Mekton is a role-playing game which centers on the conventions of mecha anime and science fiction (although it can easily enough be adapted to other genres like police drama or high fantasy). It has seen several editions since its introduction in 1984, the most recent, Mekton Zeta (メクトン Z; a reference to the seminal mecha anime series Mobile Suit Zeta Gundam) being first published in 1994.

Mekton was the first anime role-playing game available in North America; the anime influence was muted compared to later editions, but this is in parallel with North America's growing exposure to and awareness of anime in general. The use of katakana to represent the title of the game begins with the "Zeta" edition and may or may not be carried over into future editions. A "fourth edition," usually referred to as Mekton Double Zeta and assumed to be using the Fuzion System rules (Mekton II and Mekton Z use the older Interlock System), has been rumored to be in development by publishers R. Talsorian Games since 1997.  According to designer Mike Pondsmith, one of the biggest stumbling blocks to the introduction of a new edition is a lack of a true "generic" pre-made campaign setting for the game.  Mekton is a moderately supported system (though no new official material has been released since 1996), with a very active albeit small fanbase, centered on the Mekton Zeta Mailing List, an ezmlm based mailing list active since the fall of 1996.

The intricate detail of the mecha that can be built in Mekton is both the game's biggest strength and biggest drawback; while nearly anything can be built with the game's construction system, from personal armor to gigantic spaceships, it is very time-consuming and can make it nearly impossible to play a quick "pick-up" game.

Within the context of the RPG, mecha are referred to as "mektons," abbreviated as "meks" and sometimes alternately called "suits" (as in "power suits" or power armor).  Several official settings have been published.

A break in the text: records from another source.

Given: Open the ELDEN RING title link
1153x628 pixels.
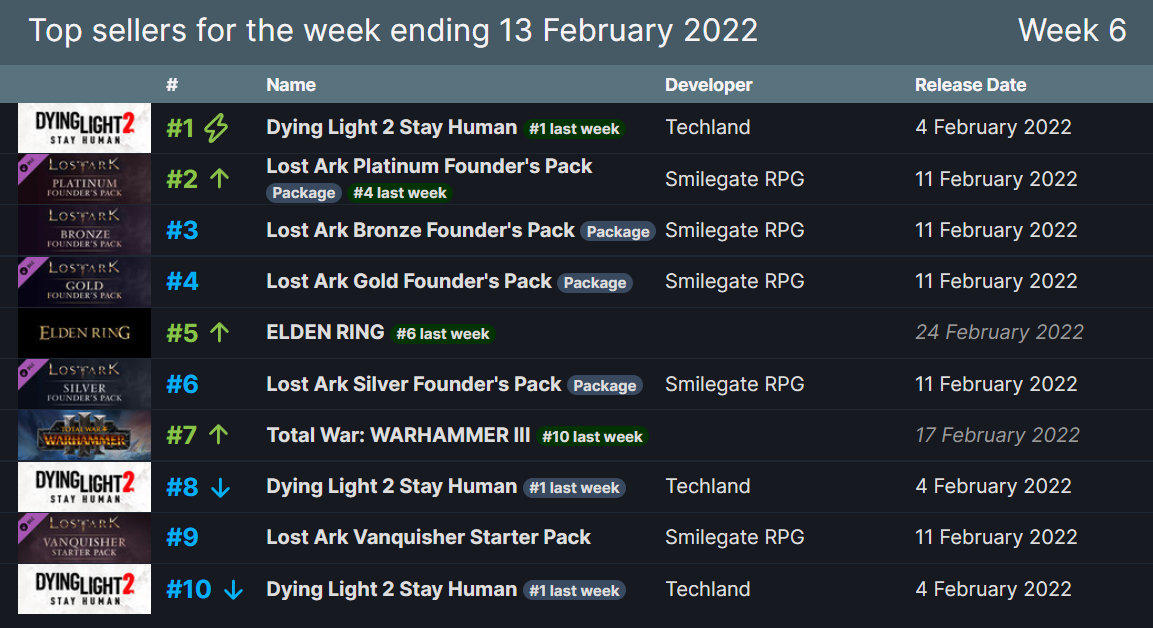Looking at the screenshot, I should [x=325, y=332].
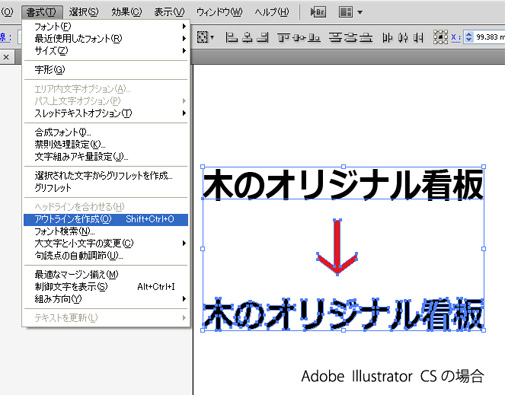Click the blue X: position link

tap(456, 37)
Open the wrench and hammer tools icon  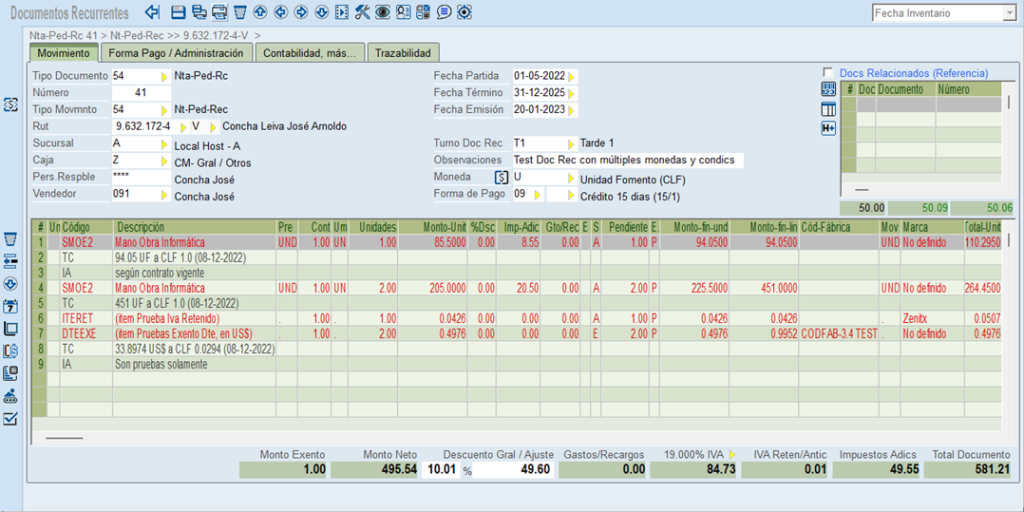(x=362, y=12)
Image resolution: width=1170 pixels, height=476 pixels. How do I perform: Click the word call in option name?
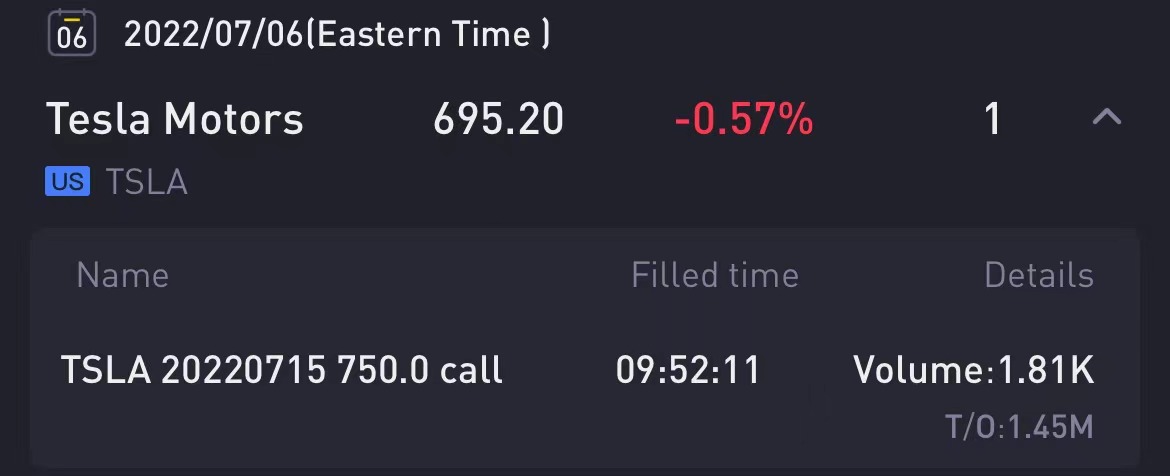point(471,370)
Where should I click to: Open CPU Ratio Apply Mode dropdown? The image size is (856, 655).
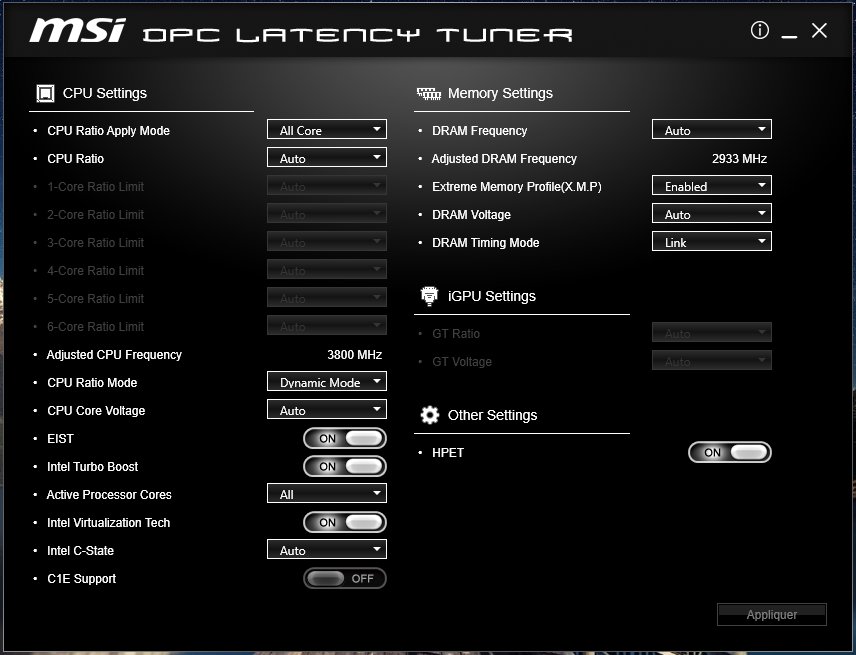pyautogui.click(x=326, y=130)
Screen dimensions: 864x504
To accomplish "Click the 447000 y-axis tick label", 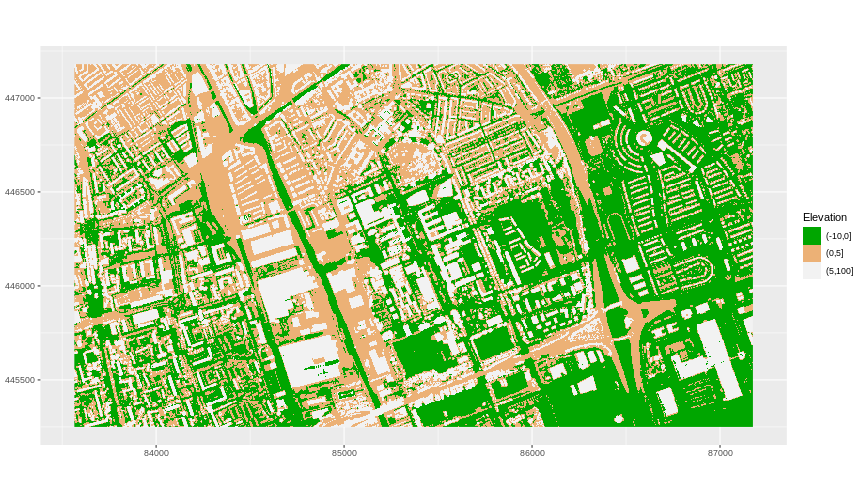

Mekton II is an important historical artifact in that it was among the first RPG books to use the then-new technique of desktop publishing. Mekton Zeta has a more pronounced anime influence than the previous two editions; the full cover title of this edition if read in Japanese and translated into English reads "Super Dimension Mobile Warrior Mekton Z", the title of the game referring to both Macross (The Super Dimension Fortress Macross) and Gundam (Mobile Suit Gundam).

History
Mike Pondsmith decided to self-publish a game which originated in his interest in the Mobile Suit Gundam manga which he combined with the Imperial Star game system, which he had designed for his own amusement: the result was the "white box edition" of Mekton (1984), a game of giant robot combat. Mekton was designed by Pondsmith and Mike Jones and published as a boxed set with a 32-page book, a large color map, two cardstock counter sheets, and dice. Pondsmith founded R. Talsorian Games in 1985, then put out a second edition of Mekton (1986) through the new company; the game was now packaged as a 100-page rulebook rather than a box. The second edition rulebook also included counters and two maps. Mekton II (1987) – the third edition of the game – made use of the company's Interlock System. Mekton II was designed by Pondsmith and published as a 96-page book, and included art by Ben Dunn. Mekton received a fourth edition called Mekton Zeta (1994). R. Talsorian published a reprint of that game as the ANimechaniX-branded Mekton Zeta (2000).

Contents
The first edition of Mekton was a science-fiction system of combat between giant robots, drawing on Japanese animation for inspiration - the first of its type. The second edition from 1985 would add basic role-playing rules. The game covers character and robot construction and combat, including a boardgame-combat-resolution system, plus historical background for the world of Algol and an introductory scenario.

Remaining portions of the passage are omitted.